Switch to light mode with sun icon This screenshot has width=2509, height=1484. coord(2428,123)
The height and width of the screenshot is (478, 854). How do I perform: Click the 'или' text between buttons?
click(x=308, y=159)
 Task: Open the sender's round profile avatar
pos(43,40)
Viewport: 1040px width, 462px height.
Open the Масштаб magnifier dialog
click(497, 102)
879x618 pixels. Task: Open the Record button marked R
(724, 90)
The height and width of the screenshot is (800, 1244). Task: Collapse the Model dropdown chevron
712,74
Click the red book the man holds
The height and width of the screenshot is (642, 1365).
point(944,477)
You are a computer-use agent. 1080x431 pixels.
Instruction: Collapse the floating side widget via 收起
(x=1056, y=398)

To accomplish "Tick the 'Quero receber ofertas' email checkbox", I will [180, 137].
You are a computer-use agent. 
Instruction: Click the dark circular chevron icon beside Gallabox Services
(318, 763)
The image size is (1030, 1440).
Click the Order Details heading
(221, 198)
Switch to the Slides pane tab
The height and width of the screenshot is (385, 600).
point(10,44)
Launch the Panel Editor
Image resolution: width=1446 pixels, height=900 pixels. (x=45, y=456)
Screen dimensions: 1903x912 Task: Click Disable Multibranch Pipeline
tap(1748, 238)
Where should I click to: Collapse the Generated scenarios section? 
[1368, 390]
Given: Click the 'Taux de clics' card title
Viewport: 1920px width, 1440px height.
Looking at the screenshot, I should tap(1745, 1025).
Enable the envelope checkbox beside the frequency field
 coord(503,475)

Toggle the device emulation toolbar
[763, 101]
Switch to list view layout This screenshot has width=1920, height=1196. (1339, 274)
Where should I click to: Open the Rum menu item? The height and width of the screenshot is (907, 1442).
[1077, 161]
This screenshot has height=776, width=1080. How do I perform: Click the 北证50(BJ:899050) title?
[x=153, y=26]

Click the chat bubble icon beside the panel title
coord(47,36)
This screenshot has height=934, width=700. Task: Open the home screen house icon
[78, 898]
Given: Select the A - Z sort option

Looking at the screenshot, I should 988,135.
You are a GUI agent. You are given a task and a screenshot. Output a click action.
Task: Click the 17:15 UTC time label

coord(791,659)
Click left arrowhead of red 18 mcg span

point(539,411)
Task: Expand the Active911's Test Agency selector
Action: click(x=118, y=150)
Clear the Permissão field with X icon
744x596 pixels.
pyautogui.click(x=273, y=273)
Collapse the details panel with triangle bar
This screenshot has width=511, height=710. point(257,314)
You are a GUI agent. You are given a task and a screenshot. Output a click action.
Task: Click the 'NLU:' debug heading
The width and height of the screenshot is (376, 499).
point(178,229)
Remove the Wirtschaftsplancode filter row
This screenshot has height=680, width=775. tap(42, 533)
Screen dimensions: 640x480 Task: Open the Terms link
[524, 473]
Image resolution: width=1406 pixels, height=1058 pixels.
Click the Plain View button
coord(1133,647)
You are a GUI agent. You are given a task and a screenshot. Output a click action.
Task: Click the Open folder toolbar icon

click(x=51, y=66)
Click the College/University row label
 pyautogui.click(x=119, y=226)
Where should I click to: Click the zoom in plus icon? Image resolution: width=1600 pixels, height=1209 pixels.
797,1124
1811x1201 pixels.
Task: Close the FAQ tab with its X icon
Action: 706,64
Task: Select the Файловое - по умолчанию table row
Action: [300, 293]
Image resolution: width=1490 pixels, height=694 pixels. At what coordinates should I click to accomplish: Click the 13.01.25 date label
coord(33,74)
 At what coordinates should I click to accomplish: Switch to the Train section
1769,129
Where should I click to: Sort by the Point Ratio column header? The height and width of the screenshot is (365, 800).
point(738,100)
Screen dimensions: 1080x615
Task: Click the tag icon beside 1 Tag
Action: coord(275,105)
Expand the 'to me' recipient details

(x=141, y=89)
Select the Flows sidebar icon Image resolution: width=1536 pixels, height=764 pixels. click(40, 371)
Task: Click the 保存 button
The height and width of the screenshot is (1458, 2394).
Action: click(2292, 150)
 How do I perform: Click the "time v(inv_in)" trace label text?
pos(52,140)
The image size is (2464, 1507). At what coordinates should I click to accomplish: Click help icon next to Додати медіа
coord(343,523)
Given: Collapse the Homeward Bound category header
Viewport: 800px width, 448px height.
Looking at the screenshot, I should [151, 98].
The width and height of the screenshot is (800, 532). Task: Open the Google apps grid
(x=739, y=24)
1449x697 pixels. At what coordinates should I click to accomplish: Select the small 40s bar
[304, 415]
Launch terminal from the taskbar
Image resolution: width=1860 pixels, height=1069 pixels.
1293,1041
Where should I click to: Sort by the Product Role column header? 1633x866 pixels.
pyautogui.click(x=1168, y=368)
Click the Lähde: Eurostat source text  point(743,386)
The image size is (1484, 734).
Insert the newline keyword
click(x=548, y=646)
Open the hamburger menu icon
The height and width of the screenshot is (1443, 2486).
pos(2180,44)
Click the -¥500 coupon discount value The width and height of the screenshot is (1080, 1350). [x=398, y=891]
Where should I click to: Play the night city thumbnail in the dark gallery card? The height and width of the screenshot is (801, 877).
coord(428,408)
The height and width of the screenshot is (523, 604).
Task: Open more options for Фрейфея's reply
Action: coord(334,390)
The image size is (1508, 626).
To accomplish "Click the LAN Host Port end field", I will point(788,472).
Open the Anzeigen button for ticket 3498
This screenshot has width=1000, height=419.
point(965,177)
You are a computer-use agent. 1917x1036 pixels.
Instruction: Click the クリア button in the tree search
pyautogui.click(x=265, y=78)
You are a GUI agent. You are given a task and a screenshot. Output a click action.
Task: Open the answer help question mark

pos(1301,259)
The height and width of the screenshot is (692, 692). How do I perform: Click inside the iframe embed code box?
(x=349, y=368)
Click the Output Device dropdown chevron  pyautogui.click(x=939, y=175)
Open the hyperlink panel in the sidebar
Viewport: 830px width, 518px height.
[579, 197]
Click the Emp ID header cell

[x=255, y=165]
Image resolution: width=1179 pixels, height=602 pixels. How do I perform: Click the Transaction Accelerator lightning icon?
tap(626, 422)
****************************************
§ Objective: Can you transcribe the data above verbatim, starting at the line that contains "Expand the 'to me' recipient details" and ending at the line that contains "Click the Lähde: Eurostat", with both of those lines included?

§ Answer to the exercise:
Expand the 'to me' recipient details

(x=141, y=89)
Select the Flows sidebar icon Image resolution: width=1536 pixels, height=764 pixels. click(40, 371)
Task: Click the 保存 button
The height and width of the screenshot is (1458, 2394).
Action: click(2292, 150)
 How do I perform: Click the "time v(inv_in)" trace label text?
pos(52,140)
The image size is (2464, 1507). At what coordinates should I click to accomplish: Click help icon next to Додати медіа
coord(343,523)
Given: Collapse the Homeward Bound category header
Viewport: 800px width, 448px height.
Looking at the screenshot, I should [151, 98].
The width and height of the screenshot is (800, 532). Task: Open the Google apps grid
(x=739, y=24)
1449x697 pixels. At what coordinates should I click to accomplish: Select the small 40s bar
[304, 415]
Launch terminal from the taskbar
Image resolution: width=1860 pixels, height=1069 pixels.
1293,1041
Where should I click to: Sort by the Product Role column header? 1633x866 pixels.
pyautogui.click(x=1168, y=368)
Click the Lähde: Eurostat source text  point(743,386)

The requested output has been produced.